══ MATERIAL SUPPLIED ══

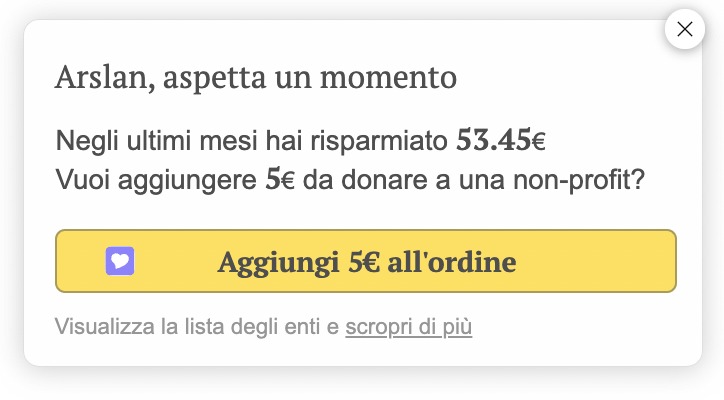Click the bold 5€ in the question

[280, 179]
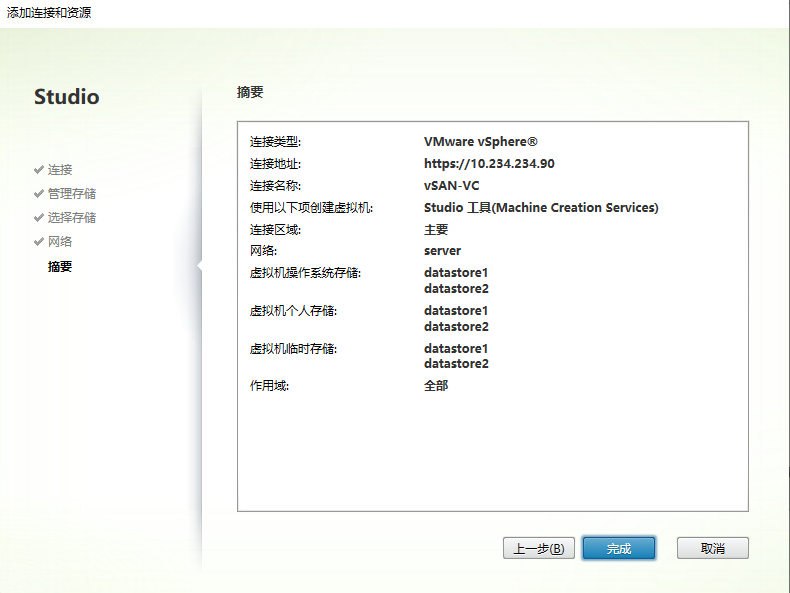Click the checkmark icon beside 网络
This screenshot has width=790, height=593.
[x=38, y=242]
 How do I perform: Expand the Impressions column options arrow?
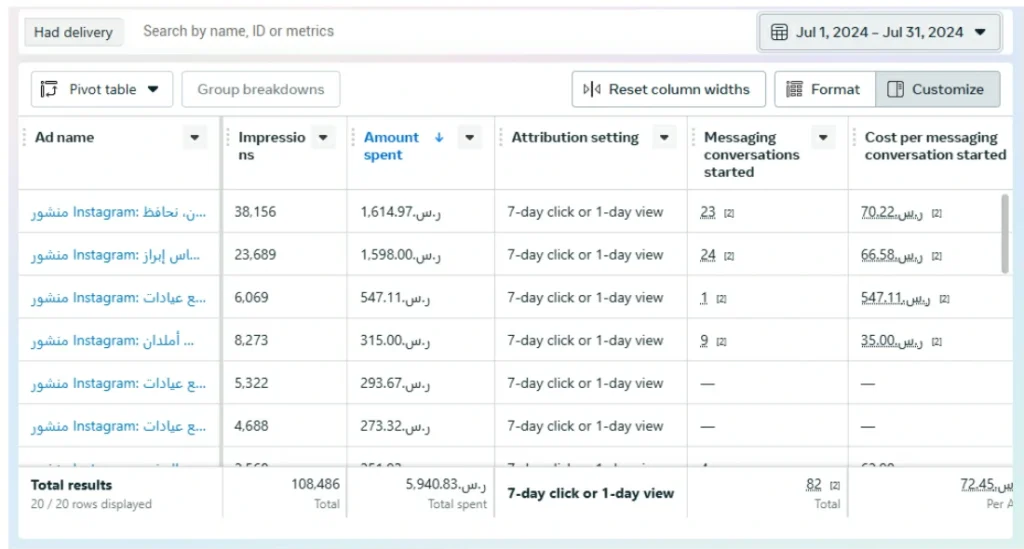pyautogui.click(x=323, y=137)
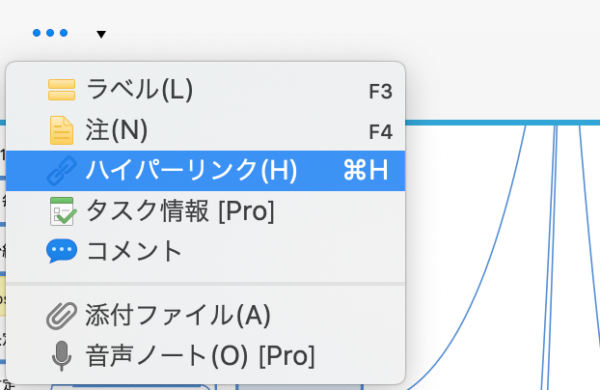Click the yellow Label icon
The image size is (600, 390).
tap(62, 90)
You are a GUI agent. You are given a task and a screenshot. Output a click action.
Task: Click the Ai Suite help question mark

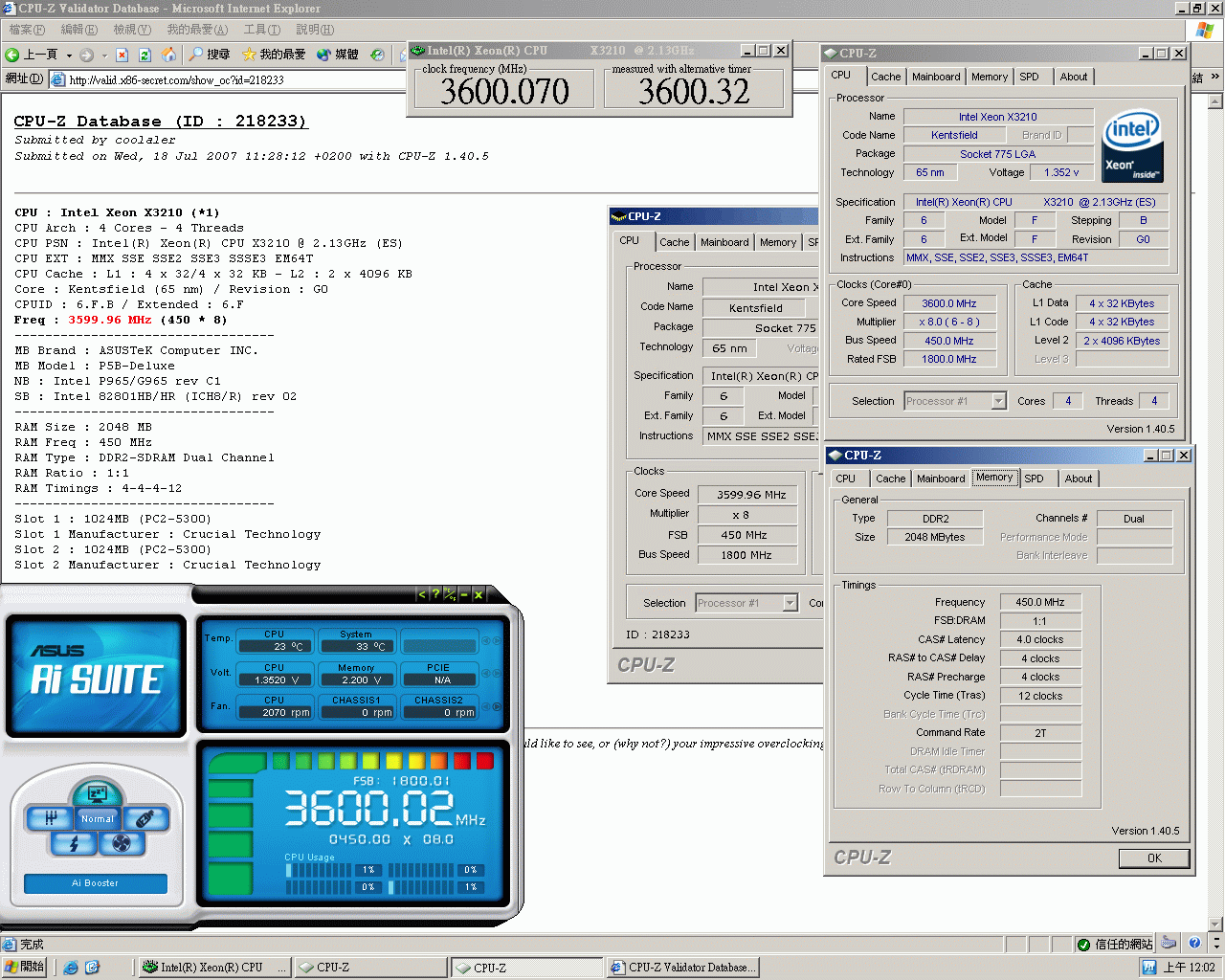[435, 594]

═══

Every line from the one that contains "How do I perform: Expand" through the end of the records above is to be reproduced exactly; no picture goes in the copy.

 How do I perform: Expand the Impressions column options arrow?
pyautogui.click(x=323, y=137)
Click the yellow Label icon
The image size is (600, 390).
tap(62, 90)
You are a GUI agent. You are given a task and a screenshot. Output a click action.
Task: Click the Ai Suite help question mark

[435, 594]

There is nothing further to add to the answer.